Dutch children aren’t taught how to smoke weed, nor is Amsterdam “full of undesirables,” as O’Reilly put it. Unless he means liberals?

Out of control

Monica Crowley, a Fox News contributor, described the city as a “cesspool of corruption,” but the Index of Economic Freedom, published by the conservative Heritage Foundation and The Wall Street Journal, reports that corruption in the Netherlands is among the lowest in the world.

Crowley said “everything is out of control,” yet violent crime in the Netherlands is low and outside major cities like Amsterdam virtually non-existent.

Legalizing prostitution has reduced sex crimes. Human trafficking remains a problem. The national government now allows cities to close brothels if they suspect their owners may be engaged in criminal activities. Amsterdam has used that power to reduce the size of its Red Light District.

Drug use

Drugs are more complicated, because Dutch law distinguishes between “hard” (cocaine, heroin, LSD, MDMA) and “soft” drugs (marijuana and, at the time of O’Reilly’s report, psilocybin mushrooms). Neither are legal, but soft drugs are decriminalized.

Overall Dutch drug use is low. A 1999 study by the University of Amsterdam found that about 15 percent smoked weed at some point. The number for hard drugs was 2 percent.

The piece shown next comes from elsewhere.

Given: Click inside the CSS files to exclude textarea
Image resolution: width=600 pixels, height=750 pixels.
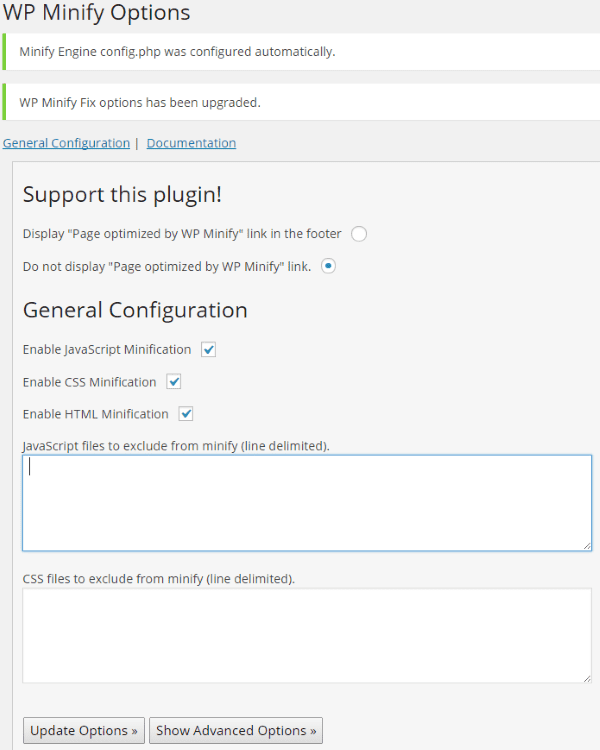Looking at the screenshot, I should pos(307,635).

In the United States, a 2008 survey by the Substance Abuse and Mental Health Services Administration found that 47 percent had used illicit drugs at least once.

One comment

  1. I like this article. Someone should should send it to the President of the U.S., and all of the Governors but in more detail regarding how the Dutch handle these issues.It’s ironic how in a land where prostitution is legal, there fewer teenage pregnancies.The reason I think is simple:we Americans are like children; tell us we can’t do something and that’s the one thing we want to do. Tell us it’s o.k. and we won’t bother to do it. At any rate,we still need to figure out how to legalize and regulate prostitution and Marijuana. We should consult with the Dutch in depth on this issue. Great article.